Although our company utilizes a lot of digital technology, our finished products are meant to be the antithesis of high-tech electronics where the technology is completely hidden (and somewhat alienating). Instead, our designs are intended to celebrate the way the products are made, and the way they function - sort of like diagrams of their technology. This principle is our most important one and drives the rest of them.
We attempt to aesthetically turn our products inside out - revealing the analogue nature of the individual systems, and the ways the systems cooperate to allow proper functionality of the final product. In the example of our Tectonic Folding Chair, we have clarified, simplified, separated, and expressed the following systems: Sitting System, Folding System, Cross-link System (to reconcile the differing folding speeds for accommodating the varied geometry of the open/closed structure), Support System, and Foot System. Each system has its own language which visually relates to, or visually contrasts with other systems, and each system has been designed to work on its own, but also in harmony with the other systems.
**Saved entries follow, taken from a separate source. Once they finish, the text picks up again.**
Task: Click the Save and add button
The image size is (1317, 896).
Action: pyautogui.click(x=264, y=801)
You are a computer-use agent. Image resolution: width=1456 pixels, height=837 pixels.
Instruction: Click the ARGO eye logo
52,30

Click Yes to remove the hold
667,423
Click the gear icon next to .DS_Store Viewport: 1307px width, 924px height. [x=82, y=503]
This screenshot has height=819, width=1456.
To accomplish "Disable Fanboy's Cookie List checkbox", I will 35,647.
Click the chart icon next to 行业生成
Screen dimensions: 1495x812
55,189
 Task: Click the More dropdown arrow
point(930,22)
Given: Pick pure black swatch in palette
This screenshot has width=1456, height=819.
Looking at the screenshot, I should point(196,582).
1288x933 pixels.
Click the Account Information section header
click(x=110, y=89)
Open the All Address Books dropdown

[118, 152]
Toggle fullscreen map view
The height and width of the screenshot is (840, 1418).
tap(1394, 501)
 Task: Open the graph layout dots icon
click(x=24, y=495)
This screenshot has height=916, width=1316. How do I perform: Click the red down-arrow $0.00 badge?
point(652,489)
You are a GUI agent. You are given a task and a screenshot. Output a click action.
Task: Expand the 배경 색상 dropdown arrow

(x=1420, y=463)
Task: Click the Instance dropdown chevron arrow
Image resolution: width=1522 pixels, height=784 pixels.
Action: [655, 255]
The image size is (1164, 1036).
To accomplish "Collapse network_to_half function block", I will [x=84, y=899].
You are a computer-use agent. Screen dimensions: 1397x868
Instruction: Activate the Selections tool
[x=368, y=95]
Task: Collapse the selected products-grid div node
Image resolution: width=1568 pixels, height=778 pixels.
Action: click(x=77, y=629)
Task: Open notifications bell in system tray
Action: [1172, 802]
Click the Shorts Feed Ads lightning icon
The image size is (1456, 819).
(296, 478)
To reinforce the visual characteristics of the analogue technology, we utilize analogue processes at each step of the design. We start with a hand sketch, move on to miniature hand-built models, then to detailed diagrams, after which we study the form and proportions with digital modeling software. Next, we build prototypes by hand-fabricating the individual components and assemblies to verify that the systems speak of objects constructed by human hands. When we are satisfied with the final proportions and functionality of each component and each system, we revise our digital model, and re-introduce digital technologies such as CNC waterjet cutting, CNC machining, CNC routing, and 3-D printing to fabricate selected components. Finally, we hand-build the jigs for hand-welding, hand-gluing, and hand-assembling the final pieces which will be hand-sanded and hand-finished.